Gristle

by Rotpeach



Series: Every Nuance of Misfortune [9]
Category: Boyfriend to Death (Visual Novel)
Genre: Epilogue, Implied Necrophilia, Moral Bankruptcy, Other
Language: English
Status: Completed
Published: 2017-01-02
Updated: 2017-01-02
Packaged: 2018-09-14 04:38:26
Rating: Mature
Warnings: Graphic Depictions Of Violence
Chapters: 1
Words: 1,368
Publisher: archiveofourown.org
Story URL: https://archiveofourown.org/works/9162346
Author URL: https://archiveofourown.org/users/Rotpeach/pseuds/Rotpeach
Summary: To the uninformed observer, everything is exactly the same as it's always been.





	

**Author's Note:**

> its  
> over

The home and garden store opens bright and early Monday morning, and Strade is one of the first people in the door.

He has a shopping list in his pocket and a smile on his face, taking a cart at the entrance and wheeling it past an irritated middle school shop teacher looking to replace a broken band saw and a group of over-caffeinated figurine enthusiasts deliberating over shades of paint. The manager waves at him from across the store and Strade gives a cheerful grin in response, but then he’s disappearing into the garden tool aisle, a man on a mission, friendly neighborhood crusader against broken fences and leaky roofs.

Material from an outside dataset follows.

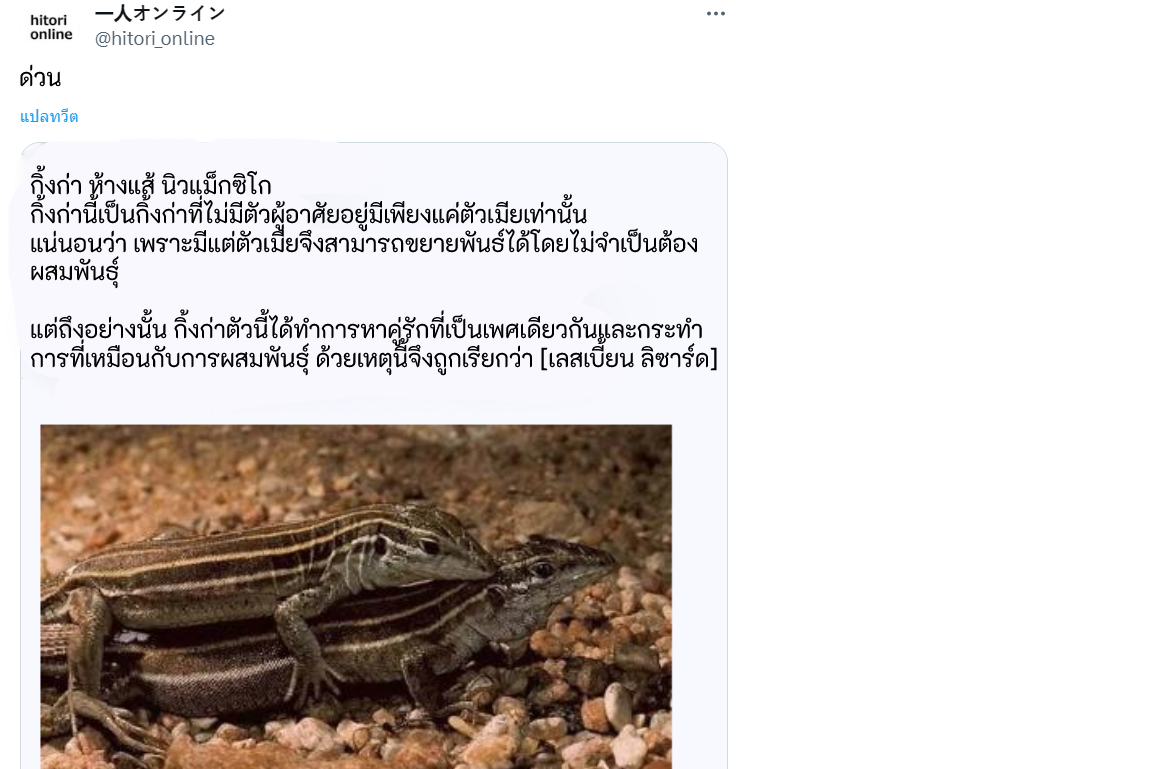
Task: Open the three-dot more options menu
Action: point(716,14)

“That’s a good man right there,” the manager says, watching Strade’s cart reemerge a few aisles over with a couple bottles of lighter fluid.

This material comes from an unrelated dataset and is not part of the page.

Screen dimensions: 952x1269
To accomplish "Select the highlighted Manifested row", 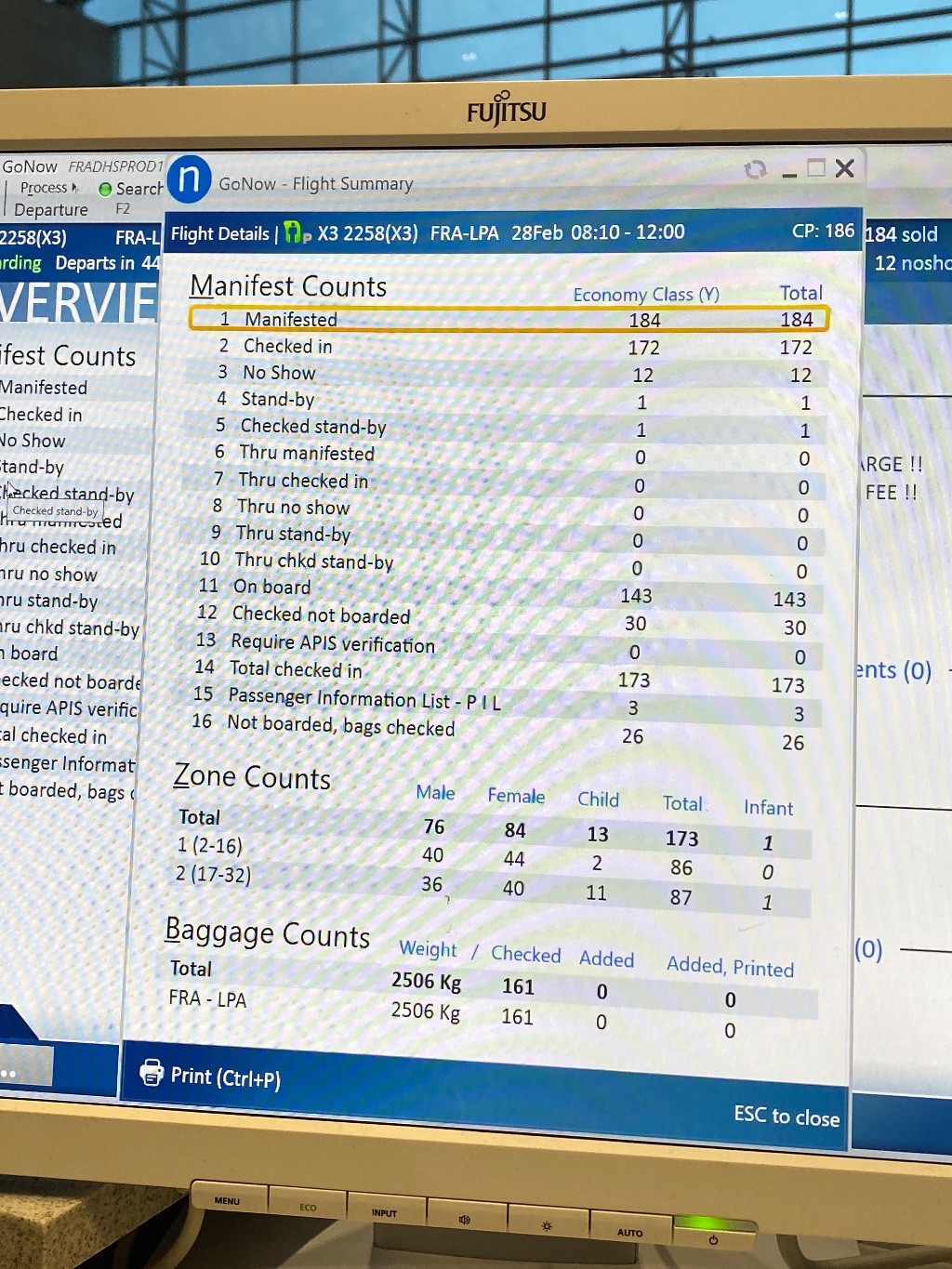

(It’s just enough lighter fluid, too, larger than a habitual smoker’s tiny metal can but smaller than the half-gallon wannabe-arsonist jug, the perfect size for someone just looking to have a wholesome neighborhood barbecue.

Or the perfect size to douse a few people in accelerant so they burn hotter and quicker, but that couldn’t  _ possibly  _ be on the mind of someone so saintly.)

Strade chats up a man he finds comparing wrenches, gesturing emphatically, laughing heartily, putting a hand on his shoulder, and I don’t know how to read lips but I don’t have to; I know an invitation to the Braying Mule is given at some point. He’s tall and muscular with a bit of facial hair and endearingly crooked teeth, but he’ll probably be unrecognizable in a week or so.

(The basement might as well be a processing plant. Living things get thrown in, meat gets tossed out, dismembered, disemboweled, decapitated, packaged all pretty at room temperature. The wolf beckons with a charming smile and prey walks right in, and then he gorges himself on flesh and pain, he opens them up and forces his way inside, he lives under their skin and beneath their eyelids, in their every breath and heartbeat, and when they forget what they even were before he found them, the door opens and the vulture roosts at the top of the stairs, waiting—)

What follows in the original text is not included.